I have that line, still doesn't work. Any new ideas? And even the dhcp doesn't work, so that isn't the problem.

----------

## befa

is your router a gateway aswell?

----------

## eleanor

Yes it is!

----------

## befa

you have iptables on your gateway?

----------

## OdinsDream

I think this thread is lacking a solid understanding of your network layout. Can you describe it from the source to your computer? What devices do you have, and how are they plugged in to one another?

----------

## eleanor

Iptables hmmmmmm, I don't know. I don't even know, what this is! My router is working just fine and it understannds just fine with my computer, because my network on comuter is workink correctly (BTW: I run gentoo linux with vmware in this computer on whis network is working just fine).

----------

## OdinsDream

Ah! VMware may be your issue! It handles networking by acting as its own NATed network. I'm not sure if it passes pings along correctly.

----------

## eleanor

Yes I am aware of that, but it should still work. If not pinging, the WAN would have to work.

----------

## OdinsDream

I haven't used VMware in quite some time, but I'd suggest reviewing the VMware network settings, also make sure that the virtual IP address of your virtual Gentoo installation is on a different subnet from your actual private IP addresses.

#### [Work instructions]
1. In the forum thread on VMware networking, do these statements agree with it? (a) eleanor confirms that the router also acts as a gateway. (b) eleanor knows what iptables is. (c) OdinsDream has used VMware recently. Answer yes or no for each and quote the deciding words of the thread.
2. Resume the forum thread on VMware networking, starting after its final post.

#### [Available data]
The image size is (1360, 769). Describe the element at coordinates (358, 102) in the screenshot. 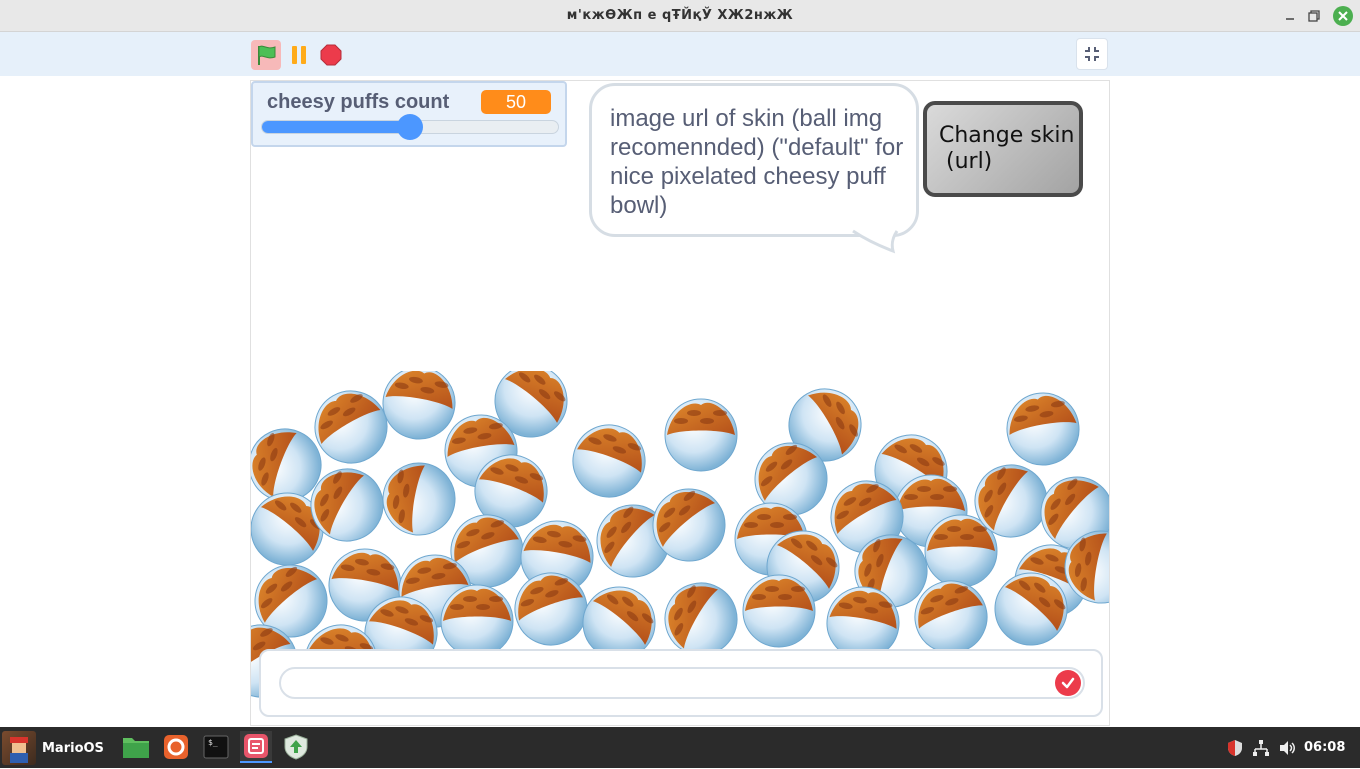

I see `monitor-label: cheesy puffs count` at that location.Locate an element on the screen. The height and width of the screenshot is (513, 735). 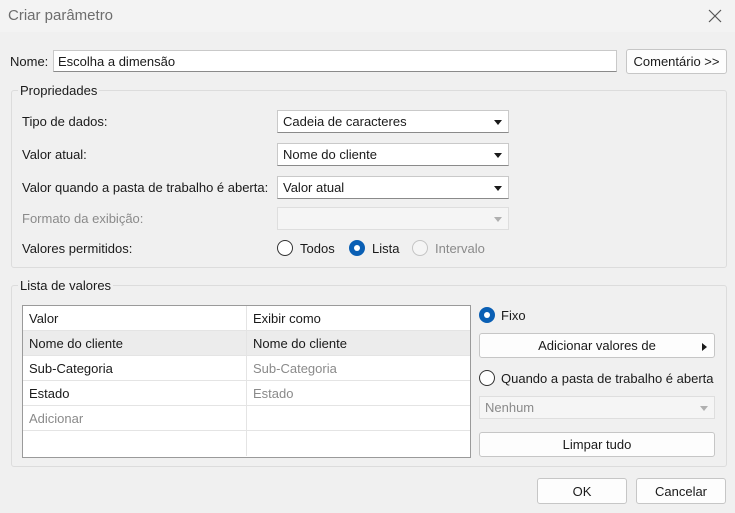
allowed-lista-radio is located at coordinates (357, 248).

#### [Task-by-task answers]
1.
(a) Yes: "Yes it is!"
(b) No: "I don't even know, what this is!"
(c) No: "I haven't used VMware in quite some time"

2.
----------

## eleanor

I don't understand one thing and IO hope you would explain it to me. When I booted gentoo from livecd in vmware, the network was working just fine. And when I booted gentoo (already installed) I configured the same options as in livecd and it didn't work. So why it would be that poblem: make sure that the virtual IP address of your virtual Gentoo installation is on a different subnet from your actual private IP addresses.

----------

## eleanor

Hmmm, can somebody explain it to me?

----------

## OdinsDream

I've always had bad luck with multiple NATs when they all use IP addresses in the same subnet (say, 192.168.2.X). I'm really not sure how VMware sets this up by default, but I'd guess that this has something to do with your problem. Just a thought.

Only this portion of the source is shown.